There should be remuneration for up to five follow-ups, she said.
She also recommended the monthly cap on the number of HMRs an accredited pharmacist can complete should be increased to include an unlimited number for people with intellectual disability.
“Pharmacists/pharmacies should be able to obtain a NDIS provider number to provide medication-related services to complement the HMR and RMMR programs,” she recommended.
“Pharmacists should be integral to the range of models of care for people with intellectual disability.”
“The changes to the HMR and RMMR program rules in April 2020, which in addition to GPs, now allow referrals to be made by medical specialists including psychiatrists, paediatricians, and neurologists, are advantageous for people with intellectual disability,” Dr Angley told the AJP.
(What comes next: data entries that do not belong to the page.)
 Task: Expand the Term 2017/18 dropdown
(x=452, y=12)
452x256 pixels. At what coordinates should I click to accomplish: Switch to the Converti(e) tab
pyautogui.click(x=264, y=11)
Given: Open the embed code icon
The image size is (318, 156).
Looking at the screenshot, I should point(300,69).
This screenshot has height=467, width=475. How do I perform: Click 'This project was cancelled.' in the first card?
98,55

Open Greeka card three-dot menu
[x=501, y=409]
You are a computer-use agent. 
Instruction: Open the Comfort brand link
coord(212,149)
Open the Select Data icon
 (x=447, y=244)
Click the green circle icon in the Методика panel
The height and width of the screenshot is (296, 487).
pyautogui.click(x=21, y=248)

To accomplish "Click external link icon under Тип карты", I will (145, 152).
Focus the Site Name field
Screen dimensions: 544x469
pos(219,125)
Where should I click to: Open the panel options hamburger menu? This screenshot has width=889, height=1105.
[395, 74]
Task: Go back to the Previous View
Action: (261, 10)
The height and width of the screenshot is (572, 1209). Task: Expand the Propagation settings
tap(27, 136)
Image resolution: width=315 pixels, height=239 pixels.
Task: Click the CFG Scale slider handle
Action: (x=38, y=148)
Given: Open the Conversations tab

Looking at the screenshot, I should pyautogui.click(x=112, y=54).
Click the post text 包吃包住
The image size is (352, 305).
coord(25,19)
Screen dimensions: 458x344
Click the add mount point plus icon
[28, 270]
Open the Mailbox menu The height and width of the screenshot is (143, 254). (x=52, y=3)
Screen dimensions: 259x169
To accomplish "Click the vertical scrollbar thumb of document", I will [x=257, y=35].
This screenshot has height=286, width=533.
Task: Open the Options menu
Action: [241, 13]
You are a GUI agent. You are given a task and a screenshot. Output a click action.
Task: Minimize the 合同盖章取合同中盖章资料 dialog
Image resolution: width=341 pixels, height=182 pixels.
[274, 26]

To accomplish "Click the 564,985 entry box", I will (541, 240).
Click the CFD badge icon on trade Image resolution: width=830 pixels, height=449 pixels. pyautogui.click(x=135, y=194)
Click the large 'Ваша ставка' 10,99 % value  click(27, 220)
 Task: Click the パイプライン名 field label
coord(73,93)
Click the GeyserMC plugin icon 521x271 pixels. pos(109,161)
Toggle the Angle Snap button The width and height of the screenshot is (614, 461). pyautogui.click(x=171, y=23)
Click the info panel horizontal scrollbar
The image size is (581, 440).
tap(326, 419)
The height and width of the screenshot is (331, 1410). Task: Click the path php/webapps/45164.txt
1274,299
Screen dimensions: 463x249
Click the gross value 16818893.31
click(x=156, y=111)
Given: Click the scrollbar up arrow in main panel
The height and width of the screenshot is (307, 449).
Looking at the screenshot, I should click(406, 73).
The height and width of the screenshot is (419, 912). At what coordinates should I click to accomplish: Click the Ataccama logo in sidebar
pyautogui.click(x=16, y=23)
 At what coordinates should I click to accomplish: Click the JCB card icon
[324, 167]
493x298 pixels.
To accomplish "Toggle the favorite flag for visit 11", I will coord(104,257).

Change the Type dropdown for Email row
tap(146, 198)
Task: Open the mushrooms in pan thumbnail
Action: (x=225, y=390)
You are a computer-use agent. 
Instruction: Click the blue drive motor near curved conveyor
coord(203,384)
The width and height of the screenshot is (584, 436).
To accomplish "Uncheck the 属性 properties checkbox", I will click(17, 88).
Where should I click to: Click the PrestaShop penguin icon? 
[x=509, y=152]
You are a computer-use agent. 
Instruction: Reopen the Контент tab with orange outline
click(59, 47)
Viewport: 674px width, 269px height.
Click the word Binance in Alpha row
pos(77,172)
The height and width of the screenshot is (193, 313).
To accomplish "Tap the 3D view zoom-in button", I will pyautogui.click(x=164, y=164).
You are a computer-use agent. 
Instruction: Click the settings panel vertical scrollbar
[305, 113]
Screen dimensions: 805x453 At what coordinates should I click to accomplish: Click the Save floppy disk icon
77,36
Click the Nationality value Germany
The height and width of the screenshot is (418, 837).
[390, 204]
“Also, the two funded follow-ups will provide opportunities for pharmacists to support implementation of a deprescribing plan, and monitoring of adverse effects and physical health in people with intellectual disability prescribed antipsychotics.”
Royal Commission Chair Ronald Sackville AO QC has stressed the need for a better approach around
the use of psychotropic medication for people with cognitive disability.
On the last day of the hearing he told the ABC that, “there is plainly a problem with the overuse
of psychotropic drugs’.
He said there was also a problem with “the extent of training amongst health professionals and the broader disability support services”.
“We have no option but to look at these matters in an attempt to come up with a better approach, including how we can improve understanding of the causes of behaviour and not attribute responsibility or fault to the person that is engaged in that behaviour.”